Exercise goal
Copy the passage on game data mappings from "The library includes" to "1→l, 5→S, etc.)", substituting "comprehensive" for "extensive".

*** Extract to read ***

The library includes extensive game data mappings:

- `affixes.json` - All possible item modifiers and their templates
- `bases.json` - Base item types with slots and tiers
- `uniques.json`, `set.json`, `runewords.json` - Named item databases
- `magic.json`, `rares.json` - Prefix/suffix combinations
- `skills.json`, `classes.json` - Character abilities and class restrictions
- `requirements.json`, `stats.json` - Item requirements and base statistics

### Intelligent Parsing Features

- **Template Matching**: Supports complex affix patterns like `"+# to # [Skill] ([Class] Only)"`
- **OCR Error Correction**: Handles common misreads (0→O, 1→l, 5→S, etc.)

*** End of Extract to read ***
*** Records supplied ***

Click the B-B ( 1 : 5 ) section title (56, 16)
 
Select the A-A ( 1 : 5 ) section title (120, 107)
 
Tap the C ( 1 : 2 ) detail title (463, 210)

*** End of Records supplied ***
*** Records supplied ***

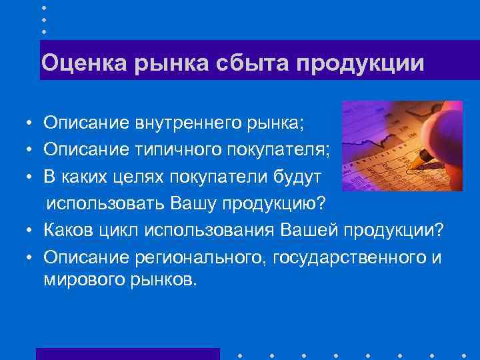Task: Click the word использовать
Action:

*** End of Records supplied ***
*** Records supplied ***

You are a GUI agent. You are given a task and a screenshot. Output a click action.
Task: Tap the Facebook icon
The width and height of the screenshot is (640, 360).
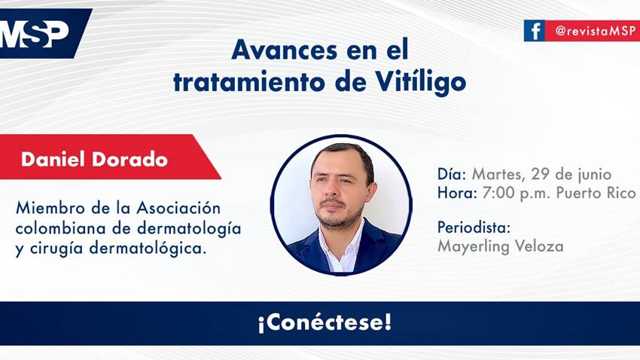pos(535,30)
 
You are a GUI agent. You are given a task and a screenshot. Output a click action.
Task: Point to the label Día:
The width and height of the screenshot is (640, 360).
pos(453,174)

*** End of Records supplied ***

Response box
The library includes comprehensive game data mappings:

- `affixes.json` - All possible item modifiers and their templates
- `bases.json` - Base item types with slots and tiers
- `uniques.json`, `set.json`, `runewords.json` - Named item databases
- `magic.json`, `rares.json` - Prefix/suffix combinations
- `skills.json`, `classes.json` - Character abilities and class restrictions
- `requirements.json`, `stats.json` - Item requirements and base statistics

### Intelligent Parsing Features

- **Template Matching**: Supports complex affix patterns like `"+# to # [Skill] ([Class] Only)"`
- **OCR Error Correction**: Handles common misreads (0→O, 1→l, 5→S, etc.)